Well-mannered Real Estate Agent

In the age of reality TV shows where EVERYONE has lost their sense of propriety, teen singing sensations glorifying their misdemeanors, and etiquette being thrown out the window with real manners and ethics, it’s no surprise that the sense of entitlement and disregard has crept over into the real estate industry as well. As a seasoned and highly educated realtor in the Pittsburgh region, I've come to know a lot of the agents and hundreds of clients. Pittsburgh is a diverse and vibrant town, but it's easy to run into the same circles again and again. That said, realtors can easily create a less-than-desirable reputation for themselves when they don't play nicely with other agents, and home buyers can definitely decrease the odds of finding a wonderful home when they aren't on their best behavior during the hunt. Sometimes, it all comes down to service and knowledge. If the agent has the knowledge, then you're in better hands than many, but if your agent has charm and behaves with professionalism, then you've hit the jackpot and greatly increased the probability that sellers and other agents will work with you on a mutually-beneficial outcome. Here are five tips when home-hunting:

  1. Creep. When I say "creep," I don't mean the TLC song from the 90's, nor do I mean the kind that hits on you in a bar when his girlfriend isn't looking. I’m talking about the way that home buyers will rummage through drawers, cabinets, and closets that have nothing to do with the buying process or decision. If you're creeping around someone's house, beware that they could later find out that things aren't as they left them, and this will deter them from ever working with you in a cheerful way in the future. No one likes a nosy snoop. It's simply not nice. Respect others' privacy.

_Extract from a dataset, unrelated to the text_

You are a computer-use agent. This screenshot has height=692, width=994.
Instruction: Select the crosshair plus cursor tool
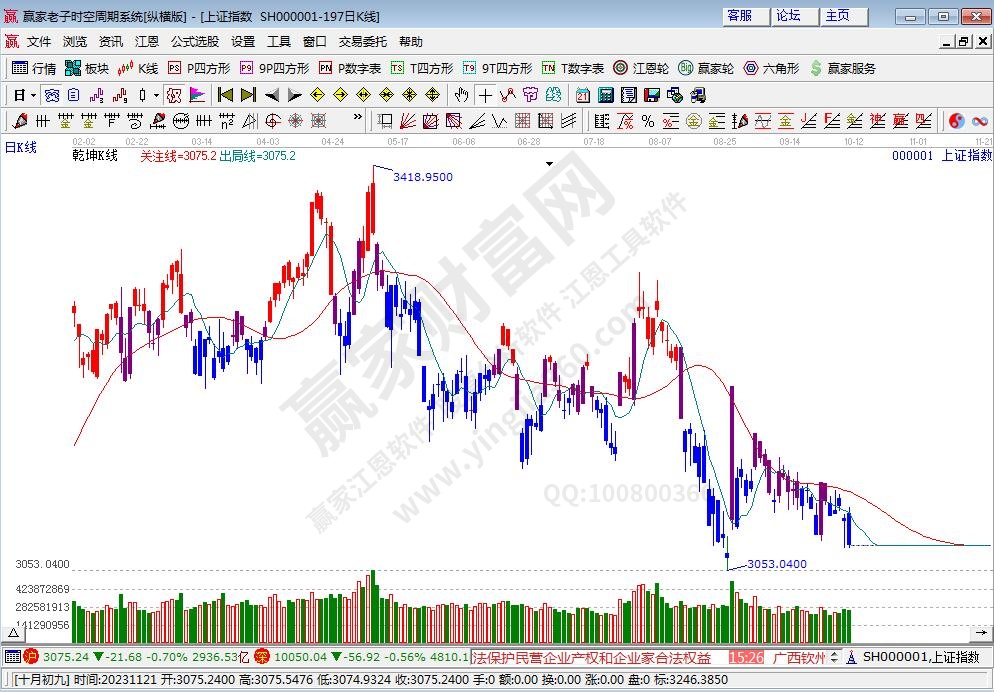click(x=485, y=95)
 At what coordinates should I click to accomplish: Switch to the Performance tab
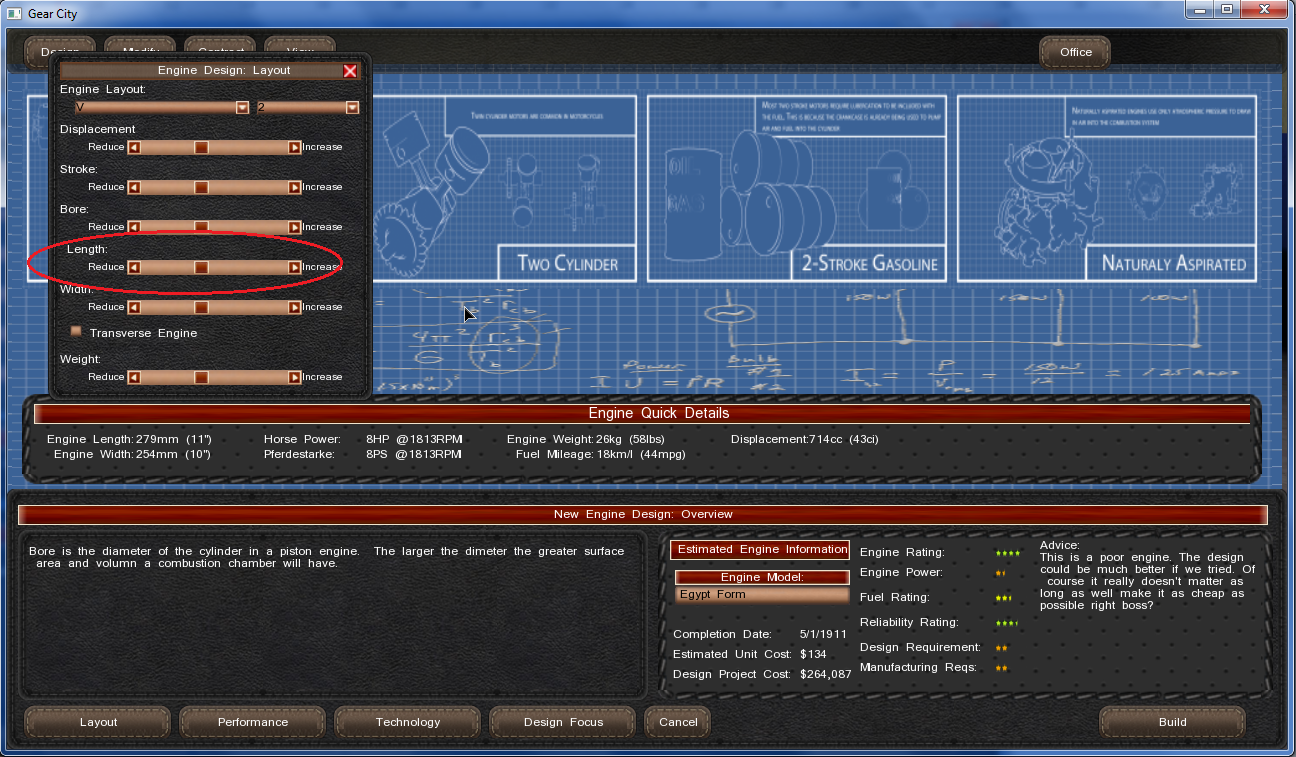click(x=253, y=722)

  2. If you accidentally run into the seller in the house, on the premise, or in the street, do not, I repeat, DO NOT issue attitude, unkind words, or suggestions for their selling success. If they inquire about your honest feedback, tell them that you loved the space and that you'll think it over and share with your realtor if you come up with any constructive criticism; allow the agents to do what they do best, and that’s act as experienced liaison. Keep things light, sweet, cordial, and move along. There shouldn't be any cultivation of a personal relationship if it can be helped because it complicates the negotiation process later.

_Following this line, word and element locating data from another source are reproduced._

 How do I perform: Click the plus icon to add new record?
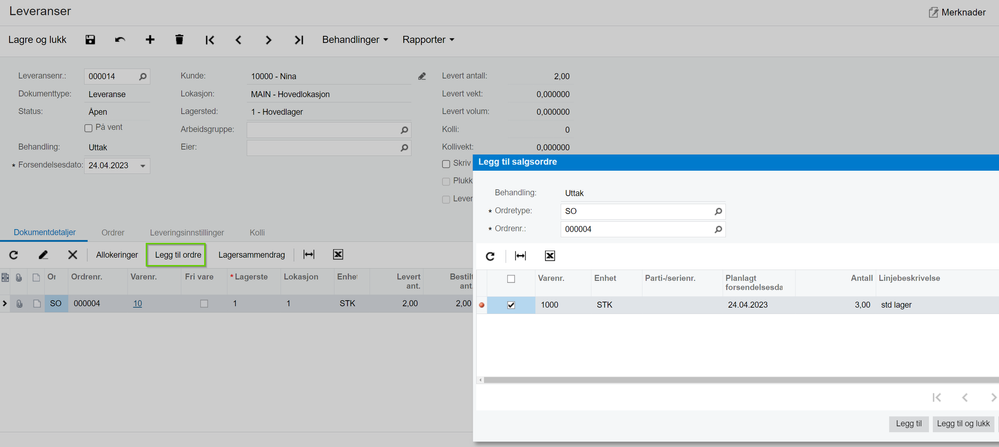[x=150, y=40]
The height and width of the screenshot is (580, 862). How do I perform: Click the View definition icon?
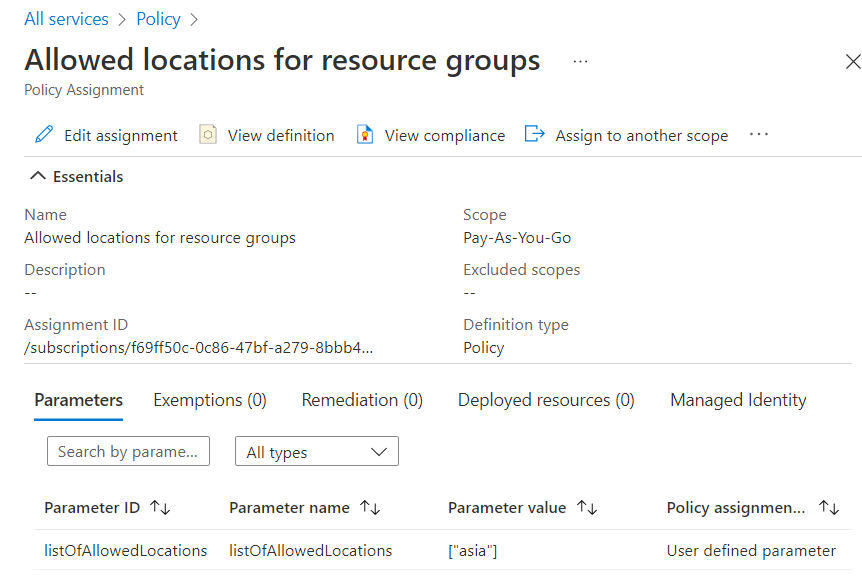208,135
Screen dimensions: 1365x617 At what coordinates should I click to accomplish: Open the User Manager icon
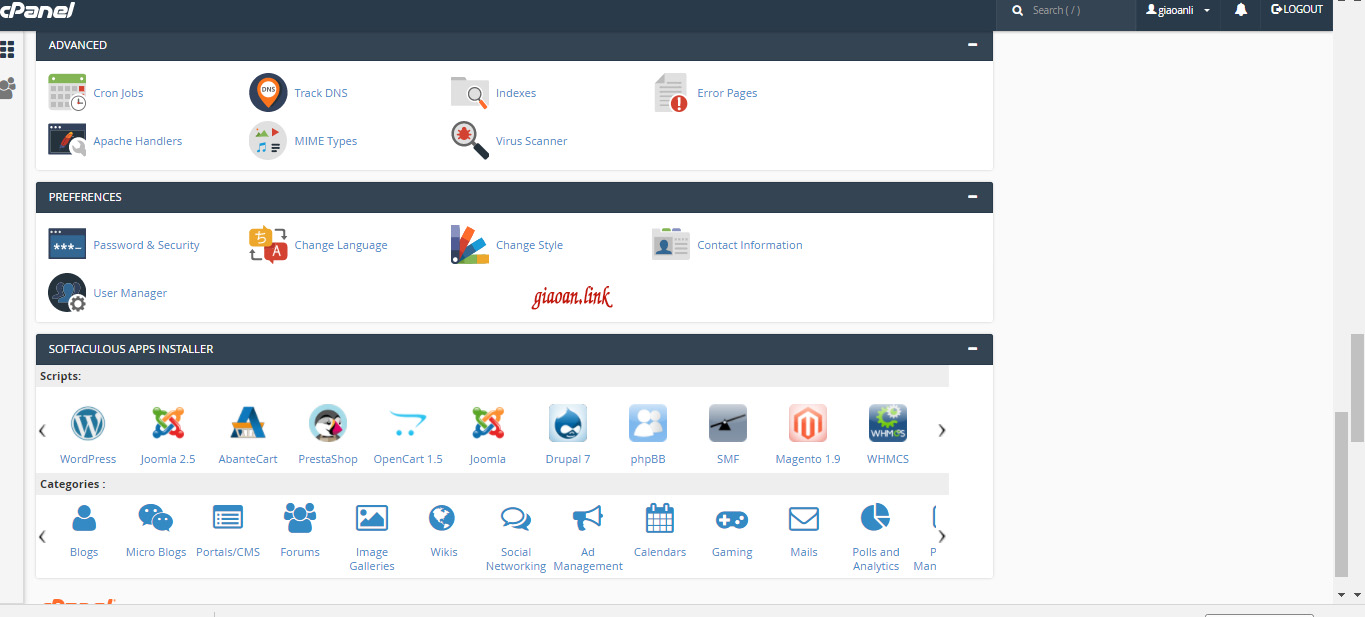[67, 293]
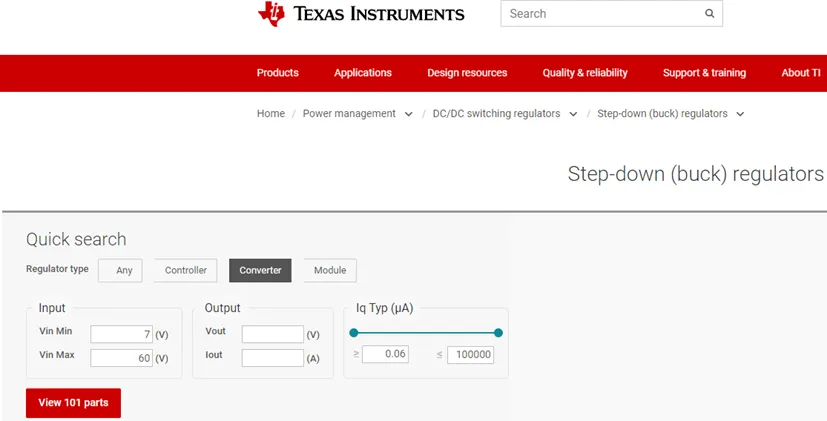Choose the Converter regulator type
827x421 pixels.
[x=260, y=270]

  3. I suggest that we use a modicum of common sense when placing an offer, but if you're really determined to low-ball an offer, then you better have very valid reason as to why you're doing so, because there's a huge chance that you'll offend the seller.
  4. If you're placing an offer and you're giving as much as you can and as is fair, it doesn't hurt to write a letter explaining how wonderful the house is and how you can see yourself (and your family, if applicable) living there and loving it as much as the seller does.
  5. Even after the closing, a thank you note is a great idea. The sale of a house is a very emotional process, and a little bit of love goes a long way. Who knows, you might be doing business together soon, or with someone they know.

So, when it comes to real estate purchasing (and selling), don't leave your manners on the doorstep; wear them proudly like a buyer's badge of honor!